Task description: Going down the listing below, print exactly each line from the one with "Click the Free Delivery truck icon" up to and including the one with "Select the 00:08:26 thumbnail", and skip the rest.
Records for this exercise: Begin
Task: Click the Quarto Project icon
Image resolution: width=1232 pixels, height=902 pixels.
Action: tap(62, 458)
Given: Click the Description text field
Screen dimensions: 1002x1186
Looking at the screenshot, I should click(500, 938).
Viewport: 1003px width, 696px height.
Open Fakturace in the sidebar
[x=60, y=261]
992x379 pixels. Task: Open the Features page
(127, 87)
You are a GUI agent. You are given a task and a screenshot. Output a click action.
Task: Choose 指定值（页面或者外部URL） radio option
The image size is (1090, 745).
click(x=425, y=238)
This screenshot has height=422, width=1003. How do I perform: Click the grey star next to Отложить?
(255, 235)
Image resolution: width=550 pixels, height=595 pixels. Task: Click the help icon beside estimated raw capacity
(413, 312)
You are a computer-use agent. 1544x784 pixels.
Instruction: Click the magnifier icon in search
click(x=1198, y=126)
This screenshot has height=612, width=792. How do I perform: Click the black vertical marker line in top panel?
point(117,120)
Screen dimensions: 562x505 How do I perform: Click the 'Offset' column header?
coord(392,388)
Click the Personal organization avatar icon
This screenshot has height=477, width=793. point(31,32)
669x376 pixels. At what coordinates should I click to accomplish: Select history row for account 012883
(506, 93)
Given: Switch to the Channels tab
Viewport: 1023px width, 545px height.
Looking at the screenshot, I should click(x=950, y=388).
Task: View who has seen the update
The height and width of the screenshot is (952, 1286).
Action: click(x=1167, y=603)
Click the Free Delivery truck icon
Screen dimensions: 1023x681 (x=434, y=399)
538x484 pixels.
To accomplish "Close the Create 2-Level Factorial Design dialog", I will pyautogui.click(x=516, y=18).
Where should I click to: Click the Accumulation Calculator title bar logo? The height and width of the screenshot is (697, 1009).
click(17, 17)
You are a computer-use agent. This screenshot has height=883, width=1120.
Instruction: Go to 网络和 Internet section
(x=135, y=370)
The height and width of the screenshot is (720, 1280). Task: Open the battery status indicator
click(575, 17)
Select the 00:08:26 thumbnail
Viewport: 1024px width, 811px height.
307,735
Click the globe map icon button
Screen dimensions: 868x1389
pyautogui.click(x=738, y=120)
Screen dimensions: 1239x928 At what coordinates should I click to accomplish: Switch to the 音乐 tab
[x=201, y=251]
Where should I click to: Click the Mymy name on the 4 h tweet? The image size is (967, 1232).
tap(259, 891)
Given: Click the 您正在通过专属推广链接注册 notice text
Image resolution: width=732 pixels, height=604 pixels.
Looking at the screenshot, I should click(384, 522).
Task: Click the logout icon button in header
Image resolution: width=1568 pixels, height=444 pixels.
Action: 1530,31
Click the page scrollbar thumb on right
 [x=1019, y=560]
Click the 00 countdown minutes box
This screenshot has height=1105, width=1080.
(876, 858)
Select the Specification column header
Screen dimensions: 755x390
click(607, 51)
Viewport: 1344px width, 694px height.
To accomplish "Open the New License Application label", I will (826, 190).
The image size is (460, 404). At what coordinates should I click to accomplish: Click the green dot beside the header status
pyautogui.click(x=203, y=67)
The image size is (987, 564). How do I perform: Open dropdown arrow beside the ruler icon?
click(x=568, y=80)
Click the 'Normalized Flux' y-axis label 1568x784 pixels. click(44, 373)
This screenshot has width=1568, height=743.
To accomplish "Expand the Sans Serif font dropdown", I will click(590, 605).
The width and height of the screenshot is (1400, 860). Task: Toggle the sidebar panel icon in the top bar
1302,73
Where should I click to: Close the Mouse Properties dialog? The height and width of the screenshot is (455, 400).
Records for this exercise: End
Output of the task:
Click the Free Delivery truck icon
Screen dimensions: 1023x681 (x=434, y=399)
538x484 pixels.
To accomplish "Close the Create 2-Level Factorial Design dialog", I will pyautogui.click(x=516, y=18).
Where should I click to: Click the Accumulation Calculator title bar logo? The height and width of the screenshot is (697, 1009).
click(17, 17)
You are a computer-use agent. This screenshot has height=883, width=1120.
Instruction: Go to 网络和 Internet section
(x=135, y=370)
The height and width of the screenshot is (720, 1280). Task: Open the battery status indicator
click(575, 17)
Select the 00:08:26 thumbnail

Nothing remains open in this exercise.